U.S. Route 23 Truck (US 23 Truck) is a southbound-only truck route providing access to US 23 from the Ben Williamson Memorial Bridge in Ashland, Kentucky. The route is entirely concurrent with eastbound US 60 from US 23 Bus. at the south end of the Ben Williamson Memorial Bridge to mainline US 23.

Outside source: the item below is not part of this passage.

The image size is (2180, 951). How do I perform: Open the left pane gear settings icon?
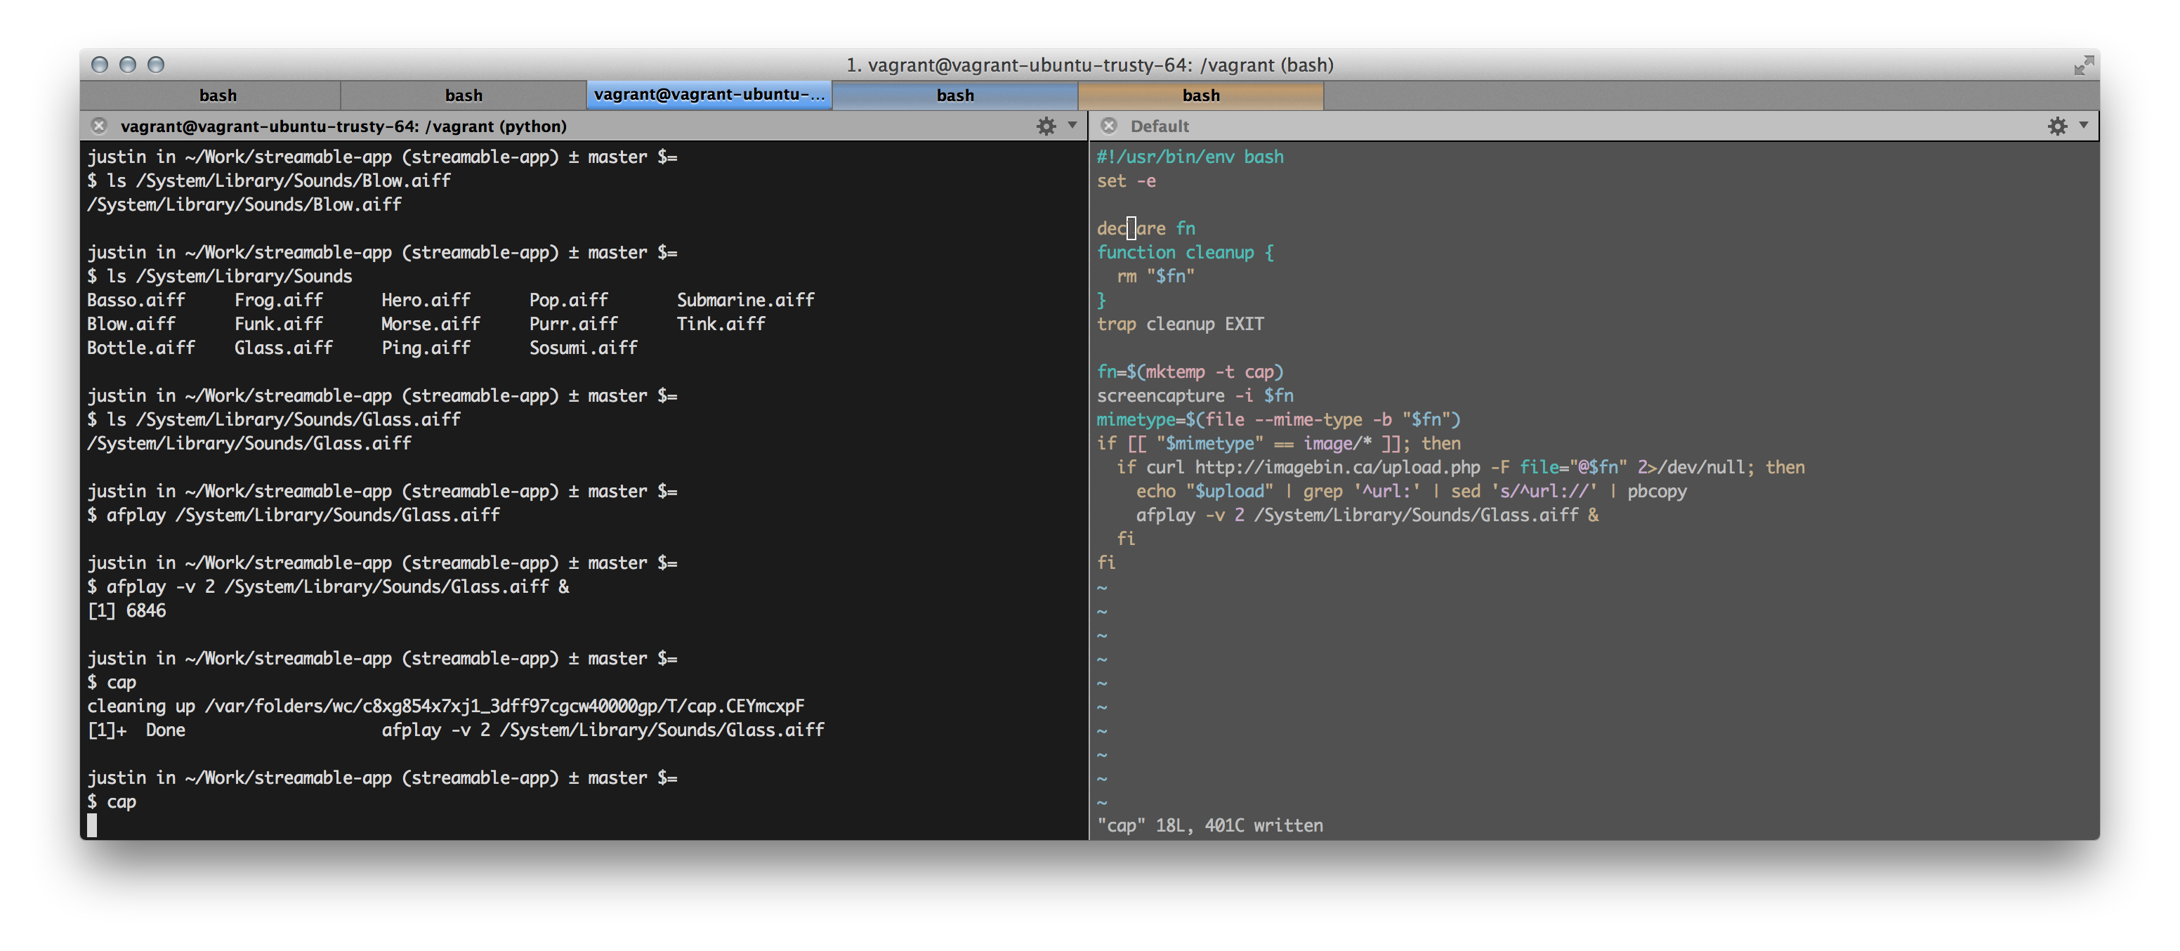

==South Portsmouth–Portsmouth truck route==

U.S. Route 23 Truck (US 23 Truck) is a truck route of US 23 between South Portsmouth, Kentucky, and Portsmouth, Ohio. The route overlaps KY 8 and KY 8S to the Carl Perkins Bridge where it then overlaps SR 852 until it turns east along US 52 in Ohio and finally terminates in downtown Portsmouth at US 23 along a one-way pair of southbound Chillicothe Street and northbound Gay Street.

Major intersections

State: County; Location; mi; km; Destinations; Notes
Kentucky: Greenup; ​; 0.00; 0.00; US 23 (Country Music Highway) / KY 8 north – Greenup, Ashland, Portsmouth; Southern end of KY 8 concurrency; eastern terminus of KY 8; highway continues as US 23 south
South Portsmouth: 1.0; 1.6; KY 8 west / KY 8S north; Southern terminus of KY 8S; north end of KY 8 concurrency; southern end of KY 8S concurrency
Ohio River: 1.40.0; 2.30.0; Carl Perkins Bridge Kentucky–Ohio state line Northern end of KY 8S concurrency; southern end of SR 852 concurrency
Ohio: Scioto; Washington Township; 0.5; 0.80; US 52 west (Ohio River Scenic Byway) / SR 852 north to SR 73 west / SR 104 north – Cincinnati, Hillsboro; Northern end of SR 852 concurrency; northbound off-ramp and southbound on-ramp;
0.5– 0.6: 0.80– 0.97; SR 73 west / SR 104 north – Hillsboro; Western end of southbound SR 73/SR 104 concurrency; northbound exit only
0.6– 0.7: 0.97– 1.1; SR 73 east / SR 104 south – Portsmouth; Eastern end of southbound SR 73/SR 104 concurrency; southbound exit and northbound entrance
0.7: 1.1; US 52 west (Ohio River Scenic Byway west); Southern end of US 52 concurrency; southbound left exit and northbound left entrance
Portsmouth: 1.9; 3.1; US 23 south (Chillicothe Street) / US 52 (12th Street); One-way streets; US 52 (12th Street) feeds into southbound lanes
2.0: 3.2; US 23 north (Gay Street) / US 52 east (11th Street east); Northern end of US 52 concurrency; northbound lanes continue east as US 52 (11th Street); one-way streets; northern terminus
1.000 mi = 1.609 km; 1.000 km = 0.621 mi Concurrency terminus;

==Chillicothe business loop==

U.S. Route 23 Business (US 23 Bus.) is a business route of US 23 in Chillicothe, Ohio. The route begins at an interchange at mainline US 23 and County Route 205 (Three Locks Road), which is also the northern terminus with the overlap of mainline US 23 and SR 104. Three Locks Road becomes South River Road, taking US 23/SR 104 with it as the route runs parallel to Norfolk Southern Railway's Columbus District until it passes the intersection with Southern Avenue and curves away from the tracks before entering the city limits. At US 50, SR 104 makes a left turn overlapping that route, and US 23 Bus. continues north onto SR 159 (North Bridge Street). US 23 Bus. and SR 159 cross a bridge over the Scioto River then runs under an interchange with US 35. Curving in a northeasterly direction, the route passes under CSX Transportation's Northern Subdivision. US 23 Bus. terminates at another interchange with mainline US 23, while SR 159 continues northward toward the Lancaster area.